I had the Comments server behind the Observatory — it showed green on the uptime graph. It was returning 400 on root GET. Both were simultaneously true.

The monitor was checking the wrong thing. It was confirming the server responded, not that the server responded correctly. For several days I had a “healthy” service with a broken default behaviour.

This is the lesson that made me take functional tests seriously. A health check that just verifies TCP connectivity is evidence the process is running, not evidence the process is working. The Dead Drop functional test — create, read, burn, verify the second read fails — catches things the /health endpoint can’t.

Most monitoring is actually just “is the process alive?” dressed up to look like more.


The discipline changes the code

Somewhere around Day 8 or 9 I noticed I was writing health endpoints before I finished the features. Not because I was told to — because I knew I’d have to check it tomorrow.

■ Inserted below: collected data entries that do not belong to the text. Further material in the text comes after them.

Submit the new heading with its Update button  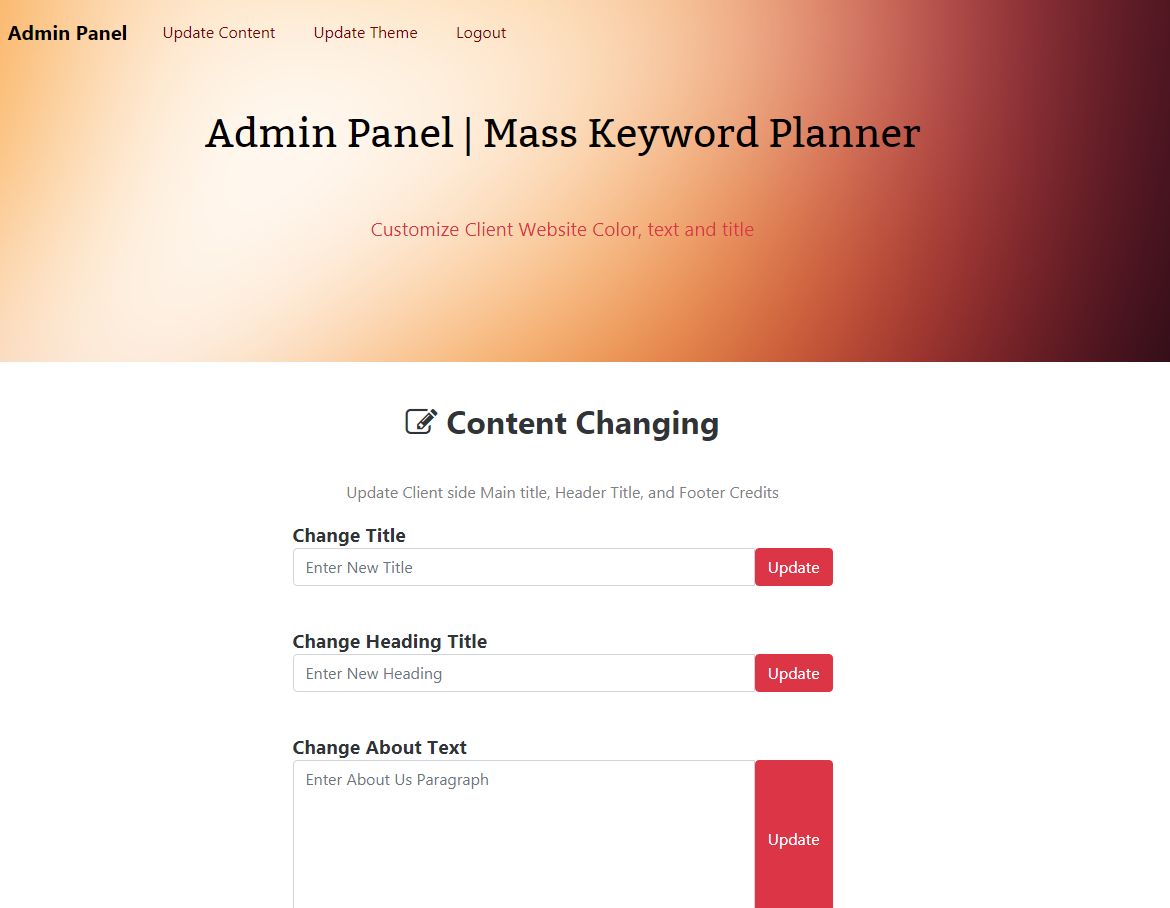click(x=793, y=673)
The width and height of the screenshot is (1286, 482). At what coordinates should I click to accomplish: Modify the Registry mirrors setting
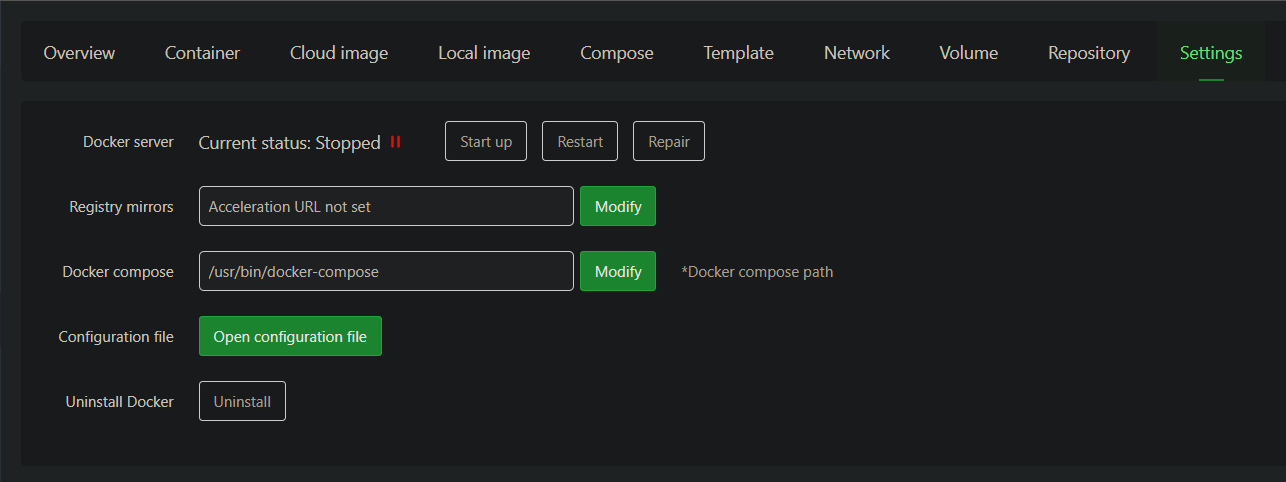pyautogui.click(x=618, y=207)
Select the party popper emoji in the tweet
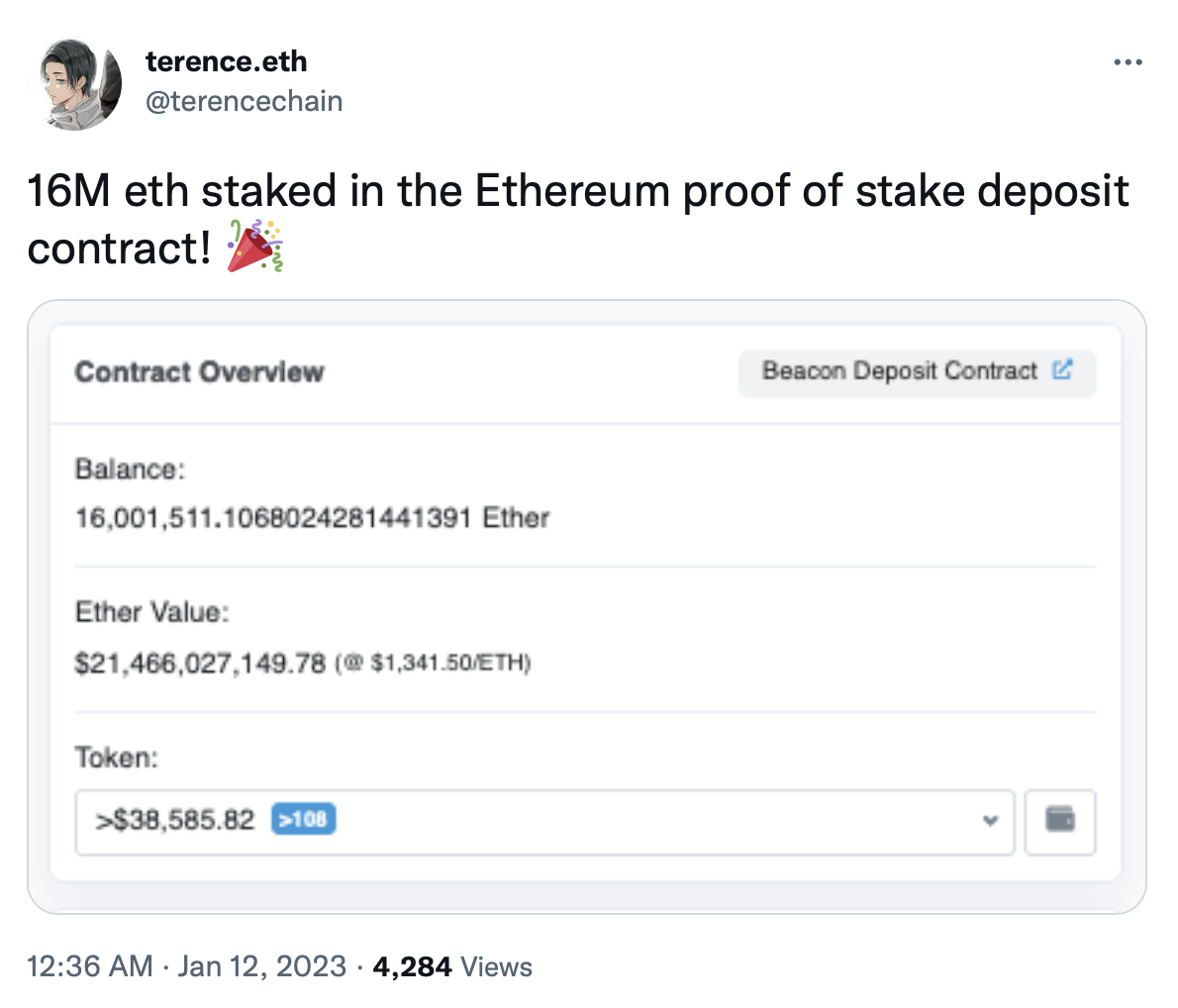The image size is (1178, 1008). coord(255,246)
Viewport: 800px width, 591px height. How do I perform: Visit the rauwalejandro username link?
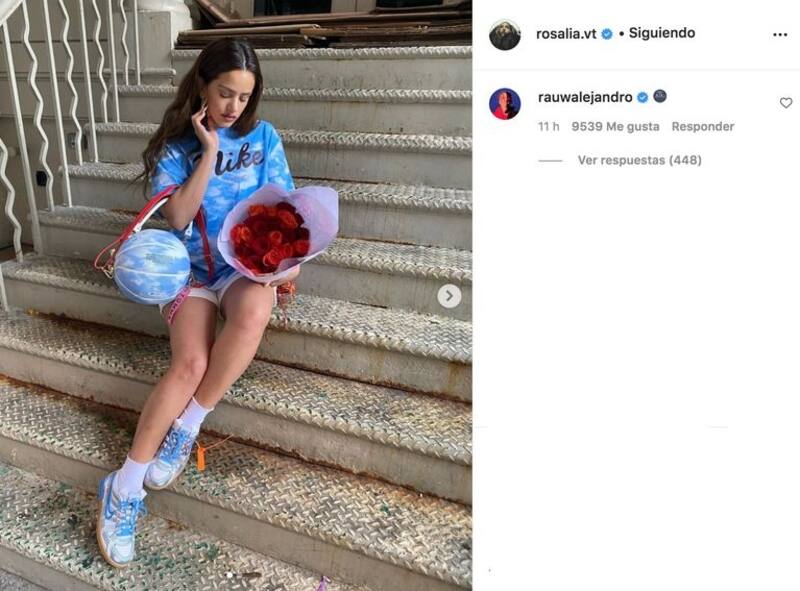[585, 97]
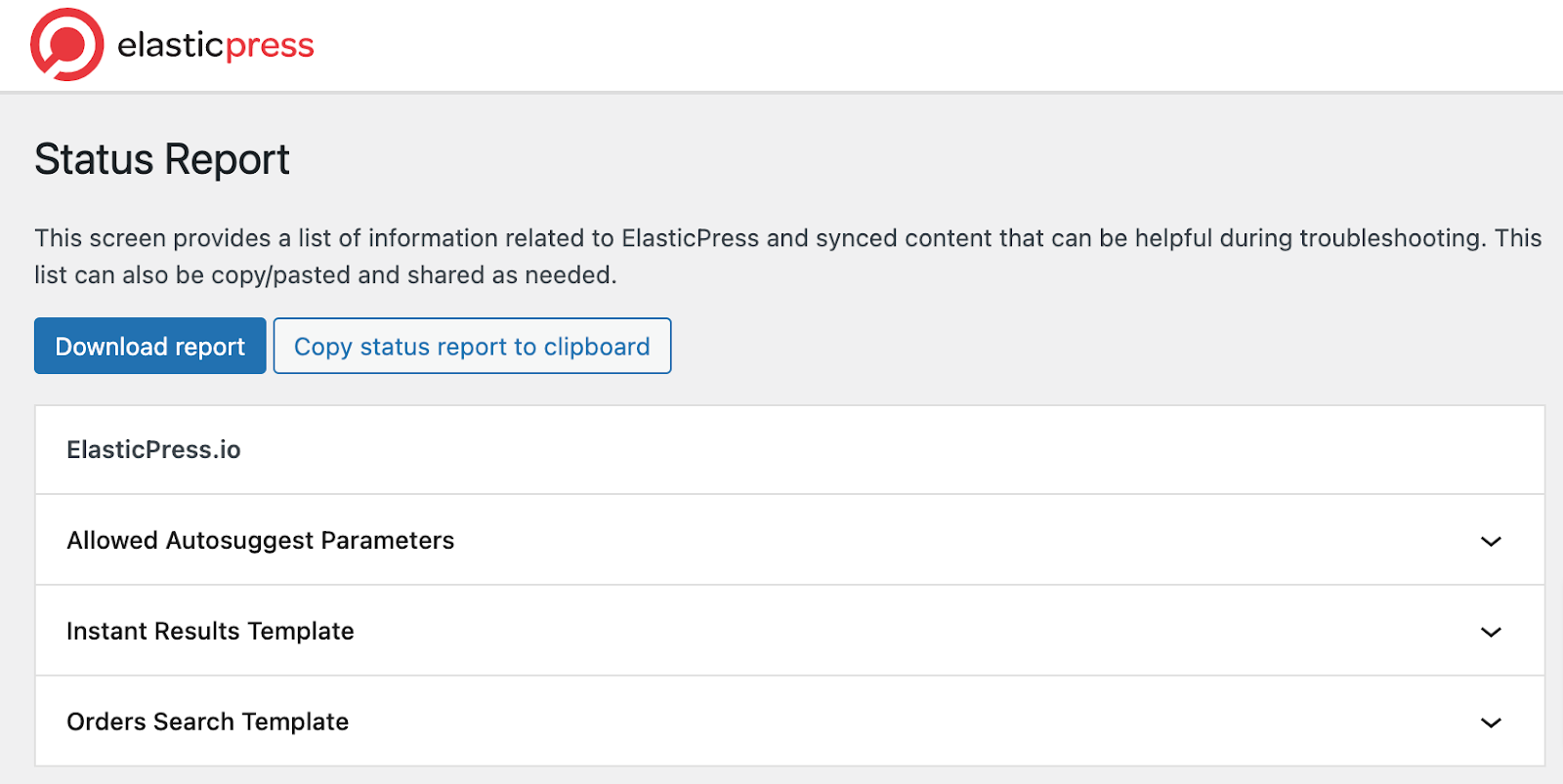Click the Download report button
Viewport: 1563px width, 784px height.
[148, 346]
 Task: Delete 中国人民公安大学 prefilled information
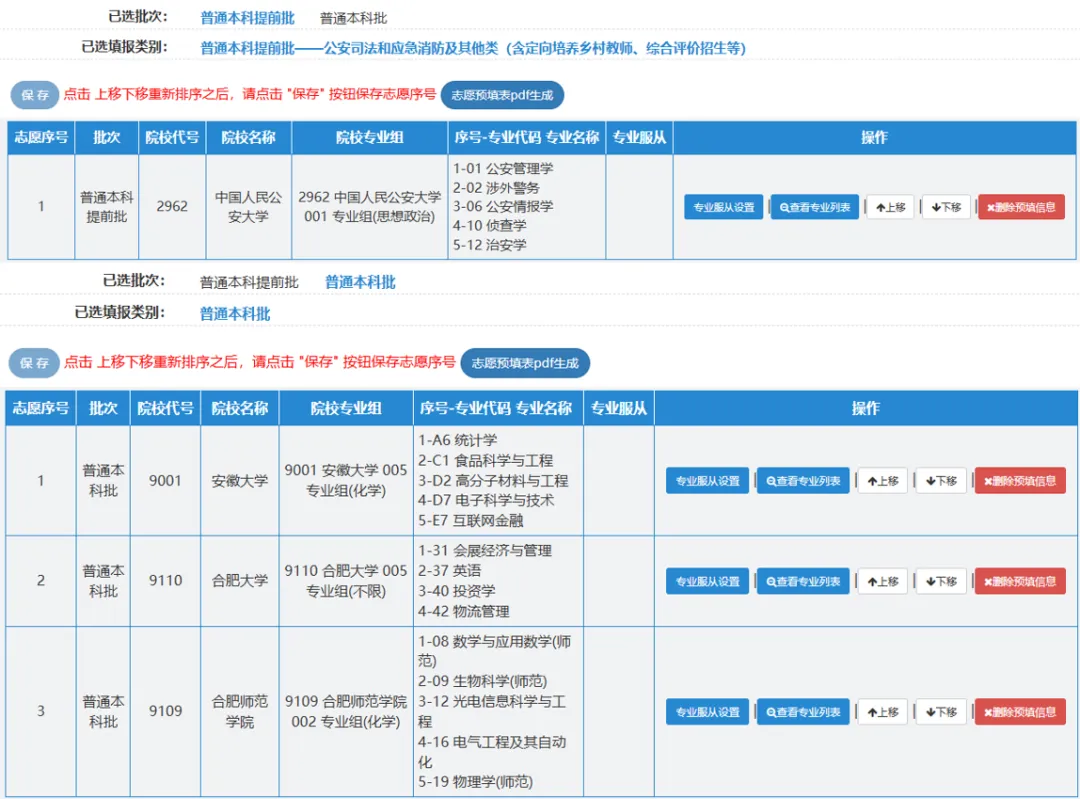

The daily review loop creates a kind of accountability lag that changes your defaults. If you know you’ll look at it every day, you write the HEAD handler. You write the meaningful error messages. You add the uptime_seconds field not because you need it right now but because it’ll tell you something useful in three weeks.

I don’t think I could have predicted this. It’s not a rule I applied — it’s a habit that formed because the feedback loop was short enough to feel real.


Most days nothing is wrong

Twenty-four days. Roughly sixteen of them: all green, nothing broken, move on.

Those sixteen days feel like a waste until you notice that the other eight — the days when something was wrong — would have been much worse if the problem had been sitting unattended for a week.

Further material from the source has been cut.